Another entry that I'll be adding to over time. Let's see. I'll start with two of the most famous, both from British politicians.
Disraeli, when Gladstone had intoned, "I predict, sir, that you will die either by hanging or of some vile disease."
"That all depends, sir, upon whether I embrace your principles or your mistress."
Churchill, not at his most chivalrous, when a woman (possibly the formidable Labour politician Bessie Braddock) had accused him of being drunk:
“Madam, you are ugly.

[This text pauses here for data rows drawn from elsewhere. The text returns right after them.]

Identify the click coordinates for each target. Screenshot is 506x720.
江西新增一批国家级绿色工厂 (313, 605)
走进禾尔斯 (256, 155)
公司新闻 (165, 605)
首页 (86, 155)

In the morning, I shall be sober.”
Another of Churchill's quips, this time to a famous beauty, Nancy Astor, who had told him, "If I were your wife, I'd poison your coffee."
"If I were your husband, madam, I would drink it."
In reply to a reporter who asked what he thought of Western Civilization, Gandhi (whom Churchill had once described as a "seditious Middle Temple lawyer of the type well-known in the East, now posing as a fakir, striding half naked up the steps of the Viceregal palace") retorted, "I think it would be a good idea!"
Asked by an interviewer how many husbands she had had, the famously promiscuous and sharp-witted Peggy Guggenheim replied, "Do you mean mine, or other people's?"
On one of the many occasions when I was urging my daughter to keep a journal so that she could eventually write up her hugely entertaining but often frustrating experiences as a sound engineer in the rock music industry, she commented that at the beginning of any memoir she'd have to post a disclaimer: The names have been changed to protect the useless.